= Task =
A verbatim transcription of the listing below is required, without its pictures.

= Information given =
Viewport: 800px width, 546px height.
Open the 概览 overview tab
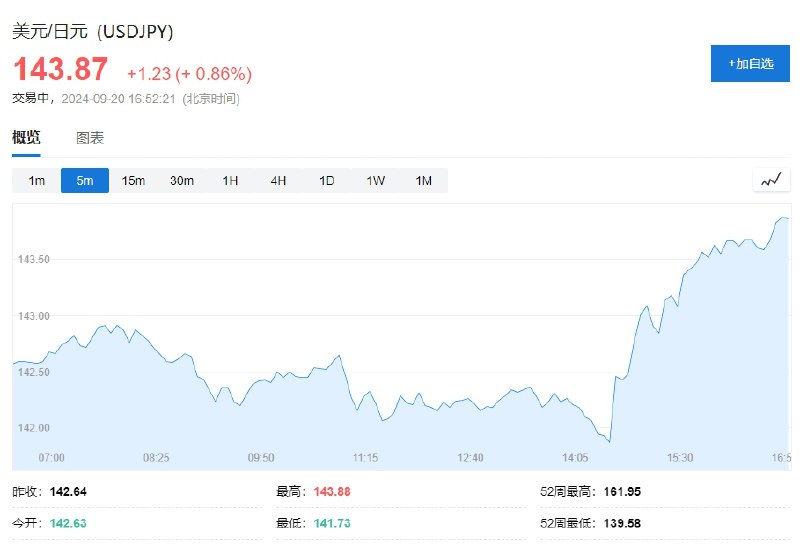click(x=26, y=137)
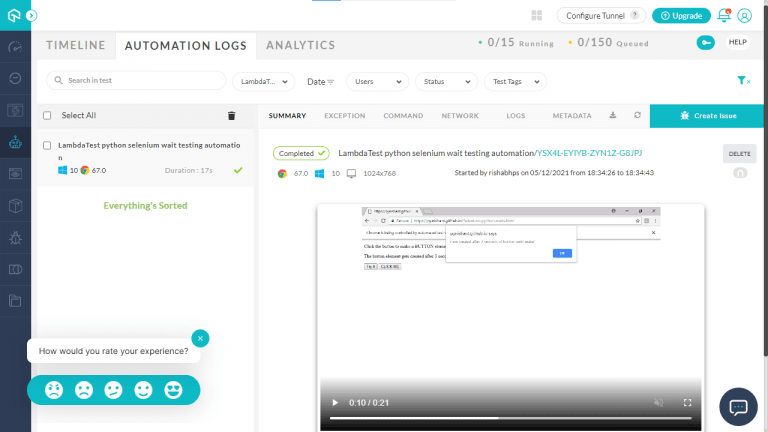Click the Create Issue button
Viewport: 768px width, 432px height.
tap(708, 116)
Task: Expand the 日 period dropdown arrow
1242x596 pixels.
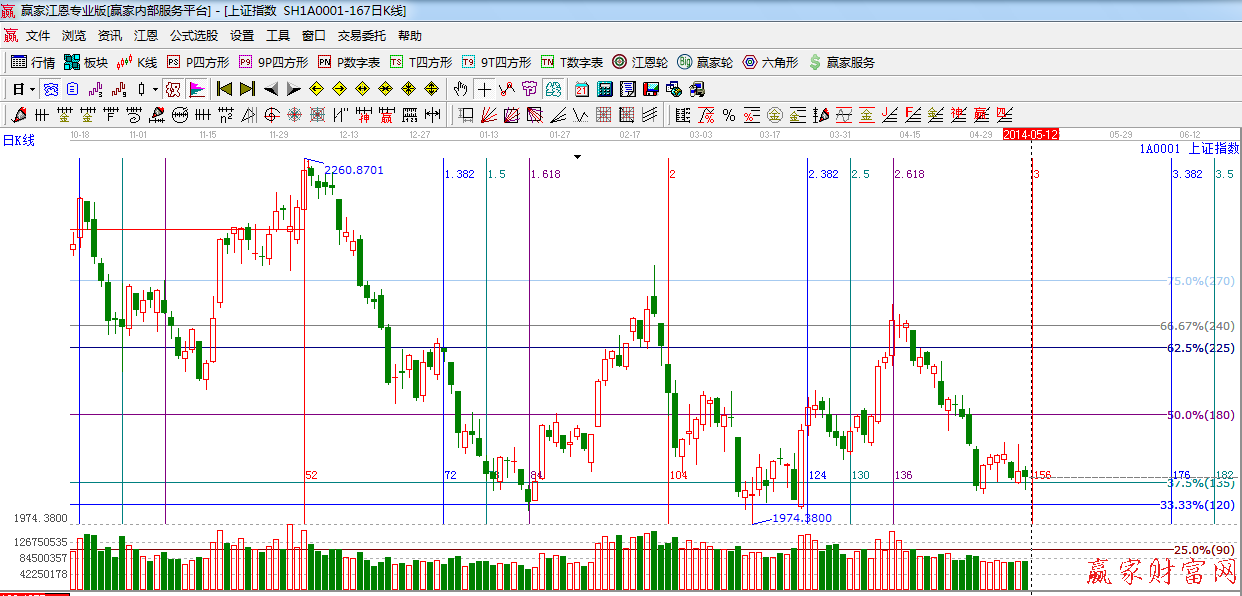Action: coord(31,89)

= Finished task =
Viewport: 800px width, 546px height.
Open the 概览 overview tab
click(x=26, y=137)
Click the Create Issue button
Viewport: 768px width, 432px height.
tap(708, 116)
Task: Expand the 日 period dropdown arrow
1242x596 pixels.
Action: coord(31,89)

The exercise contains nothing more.